=== The data ===

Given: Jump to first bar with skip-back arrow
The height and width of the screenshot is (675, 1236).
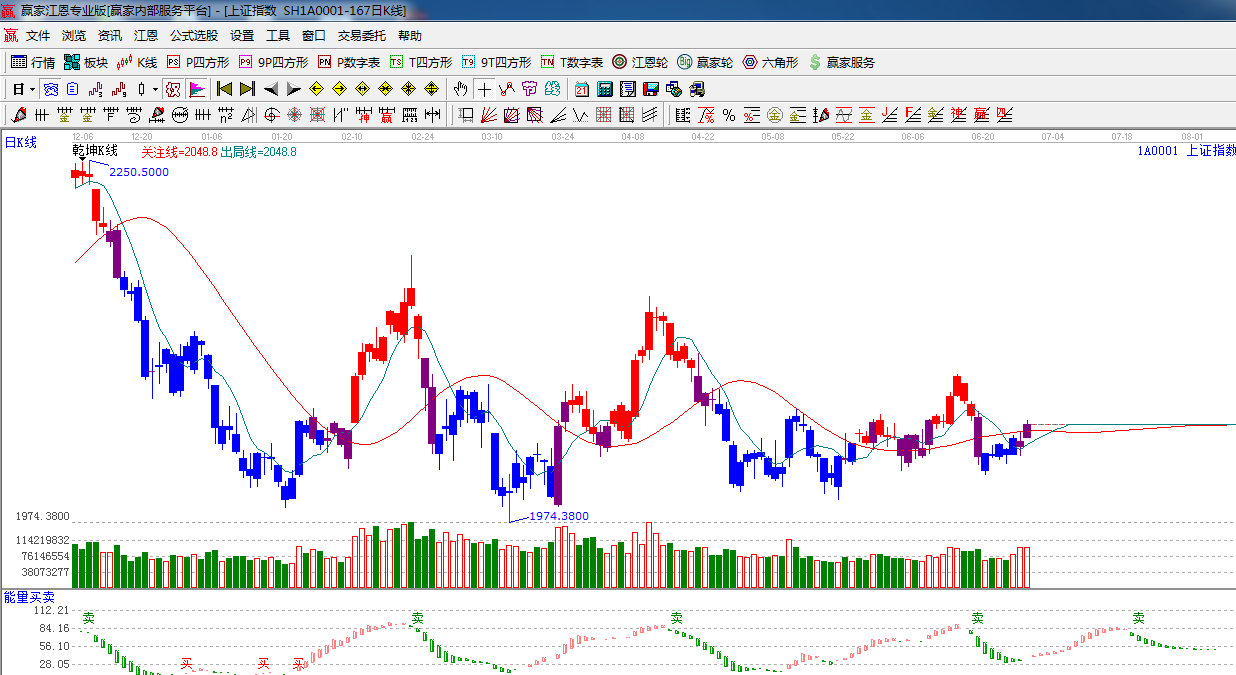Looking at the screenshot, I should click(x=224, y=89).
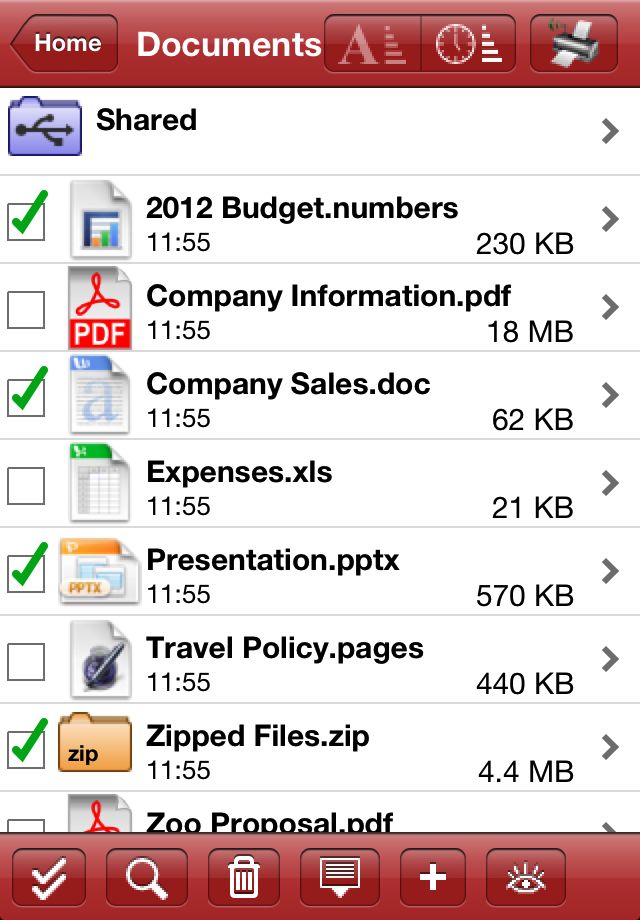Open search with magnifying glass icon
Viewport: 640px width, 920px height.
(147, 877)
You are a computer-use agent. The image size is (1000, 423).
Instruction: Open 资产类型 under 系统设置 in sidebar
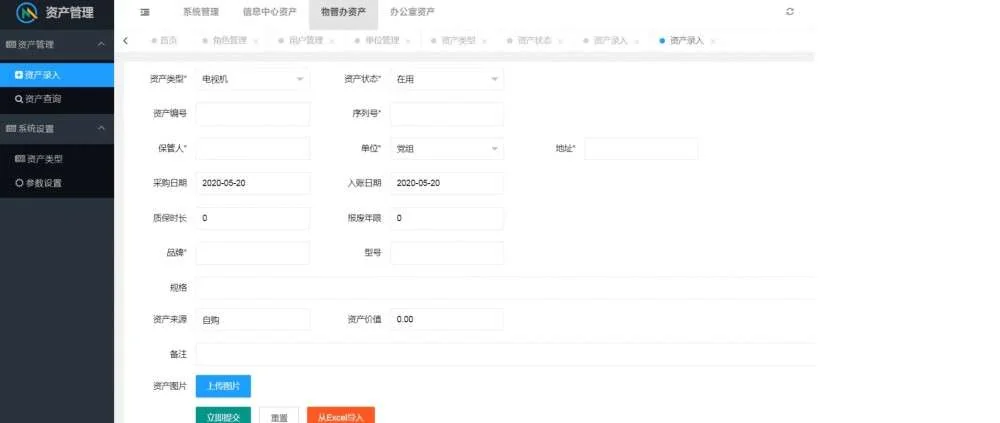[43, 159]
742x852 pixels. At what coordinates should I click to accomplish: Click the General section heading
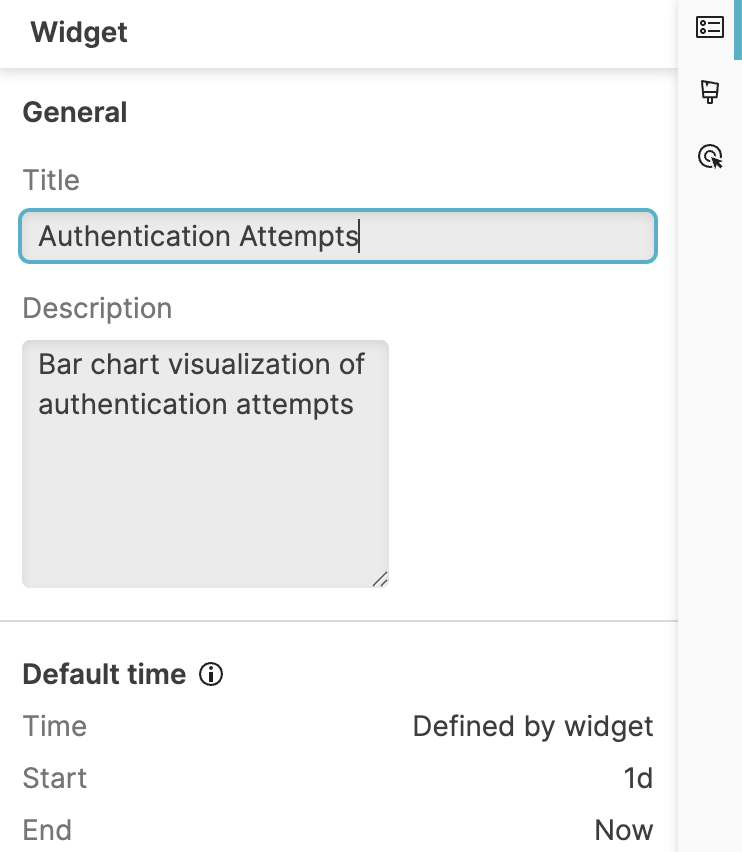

===

Exercise directions: Above are records with pictures; repeat the records exactly and leave the pictures out.

Written solution:
Given: Jump to first bar with skip-back arrow
The height and width of the screenshot is (675, 1236).
Looking at the screenshot, I should click(x=224, y=89).
Open search with magnifying glass icon
Viewport: 640px width, 920px height.
(147, 877)
You are a computer-use agent. The image size is (1000, 423).
Instruction: Open 资产类型 under 系统设置 in sidebar
[43, 159]
742x852 pixels. At what coordinates should I click to accomplish: Click the General section heading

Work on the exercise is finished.